If my sin is allowing love to be my master, then all nights of love are sin,

I repent of the sin, but when God forgives me, for you I atone.

Could a man love a woman so much? As Kamel was explaining the verse to me, my imagination was set loose. Should a man ever love me to that extent, I would grant him my body and soul. I would be ready to live and die for him. I was by nature excitable, subject to wild emotions and mood swings. Sometimes I felt cheerful for no reason, but mostly I just felt depressed and would lock myself in my bedroom and cry. Then I started having dreams every night, but when I woke up, I could never remember what they were. Every last trace of them would disappear from my memory, leaving me sad and gloomy. Then the same dream started recurring two or three times a week. It is strange that a person can have the same dream again and again, but it was even stranger that I could remember the details of this one. I can still recall it with astonishing clarity. It starts off with me walking between two rows of trees in a beautiful park. Wherever I look, I can see pretty flowers in all colors, the smell of jasmine everywhere. I feel like I don’t have a worry in the world. Then my father suddenly appears from a side path; wearing a clean white galabiyya, he looks as relaxed and carefree as he did in his youth. His white teeth glisten as he smiles and holds his hand out to me, saying, “Come with me, Saleha.”

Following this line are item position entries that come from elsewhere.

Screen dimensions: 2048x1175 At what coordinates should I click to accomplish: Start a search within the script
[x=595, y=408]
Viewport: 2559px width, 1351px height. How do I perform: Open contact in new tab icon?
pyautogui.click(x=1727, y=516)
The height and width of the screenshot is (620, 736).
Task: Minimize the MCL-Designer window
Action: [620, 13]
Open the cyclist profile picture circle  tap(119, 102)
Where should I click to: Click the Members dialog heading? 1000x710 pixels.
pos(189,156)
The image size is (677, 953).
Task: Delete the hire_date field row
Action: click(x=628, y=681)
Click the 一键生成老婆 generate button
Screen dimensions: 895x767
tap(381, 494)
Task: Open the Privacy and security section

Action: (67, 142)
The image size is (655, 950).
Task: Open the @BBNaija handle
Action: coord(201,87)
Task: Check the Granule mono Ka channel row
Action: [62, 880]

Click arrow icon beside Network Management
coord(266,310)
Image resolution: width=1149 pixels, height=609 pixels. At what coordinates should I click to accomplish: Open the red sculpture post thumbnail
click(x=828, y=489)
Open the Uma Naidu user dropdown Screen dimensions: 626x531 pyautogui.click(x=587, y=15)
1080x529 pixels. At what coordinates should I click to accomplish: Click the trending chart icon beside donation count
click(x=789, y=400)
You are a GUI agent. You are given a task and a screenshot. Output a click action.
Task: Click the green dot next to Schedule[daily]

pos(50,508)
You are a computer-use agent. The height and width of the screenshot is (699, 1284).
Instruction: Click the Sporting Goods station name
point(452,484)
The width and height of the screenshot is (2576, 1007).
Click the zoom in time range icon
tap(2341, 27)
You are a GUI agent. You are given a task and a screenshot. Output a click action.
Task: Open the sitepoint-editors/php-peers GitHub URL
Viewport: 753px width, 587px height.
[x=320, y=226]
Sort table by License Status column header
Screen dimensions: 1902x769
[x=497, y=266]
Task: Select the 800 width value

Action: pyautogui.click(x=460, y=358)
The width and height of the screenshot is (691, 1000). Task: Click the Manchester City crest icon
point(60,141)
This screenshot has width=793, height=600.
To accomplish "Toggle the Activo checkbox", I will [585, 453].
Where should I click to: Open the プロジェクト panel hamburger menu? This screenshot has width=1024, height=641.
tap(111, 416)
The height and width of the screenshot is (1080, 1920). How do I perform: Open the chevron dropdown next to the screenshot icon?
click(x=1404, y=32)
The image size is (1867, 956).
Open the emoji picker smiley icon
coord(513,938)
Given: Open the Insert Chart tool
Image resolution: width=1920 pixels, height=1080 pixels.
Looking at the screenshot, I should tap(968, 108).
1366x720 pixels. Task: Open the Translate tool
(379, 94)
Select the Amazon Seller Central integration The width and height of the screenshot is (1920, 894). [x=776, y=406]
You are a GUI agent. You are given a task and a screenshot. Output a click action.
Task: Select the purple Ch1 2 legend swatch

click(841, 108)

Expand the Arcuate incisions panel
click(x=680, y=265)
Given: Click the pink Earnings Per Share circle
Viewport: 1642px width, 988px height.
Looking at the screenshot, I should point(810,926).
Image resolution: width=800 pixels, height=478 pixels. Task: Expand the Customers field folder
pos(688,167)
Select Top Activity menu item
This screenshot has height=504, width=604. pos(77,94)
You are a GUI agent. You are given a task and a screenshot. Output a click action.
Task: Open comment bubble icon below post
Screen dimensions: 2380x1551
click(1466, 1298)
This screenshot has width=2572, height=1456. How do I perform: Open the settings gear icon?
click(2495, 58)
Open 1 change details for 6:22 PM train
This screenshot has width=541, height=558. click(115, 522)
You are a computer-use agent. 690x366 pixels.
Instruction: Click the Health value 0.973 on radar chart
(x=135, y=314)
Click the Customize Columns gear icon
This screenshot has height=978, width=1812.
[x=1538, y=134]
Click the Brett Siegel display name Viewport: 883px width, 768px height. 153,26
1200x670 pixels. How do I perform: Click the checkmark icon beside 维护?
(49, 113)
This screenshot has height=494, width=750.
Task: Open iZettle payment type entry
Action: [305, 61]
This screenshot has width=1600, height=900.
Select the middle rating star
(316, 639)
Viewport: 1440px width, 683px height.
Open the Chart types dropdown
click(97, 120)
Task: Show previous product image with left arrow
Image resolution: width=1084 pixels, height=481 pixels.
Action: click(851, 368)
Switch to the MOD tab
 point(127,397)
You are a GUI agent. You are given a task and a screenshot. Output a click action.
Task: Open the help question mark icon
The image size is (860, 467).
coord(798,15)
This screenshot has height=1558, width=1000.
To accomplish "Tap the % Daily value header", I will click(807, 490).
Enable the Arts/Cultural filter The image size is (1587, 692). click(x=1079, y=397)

I feel enveloped in a sense of security as I take his hand and feel its warmth. He pulls me along behind him, down the side path. I am laughing, hoping that I can stay with him forever. He stops between the shadow of two trees, smiles and says,

“Look at me.”

Then I notice that his left ear is missing, and I scream in terror, but he just whispers calmly, “Don’t worry, Saleha. I’m all right.”

I point at his missing ear and try to speak. I try to tell my father that his ear has disappeared, but I cannot get my throat to utter a sound. He puts his arms around me and leans over to kiss my head, and as I feel his lips touching my forehead, I wake up.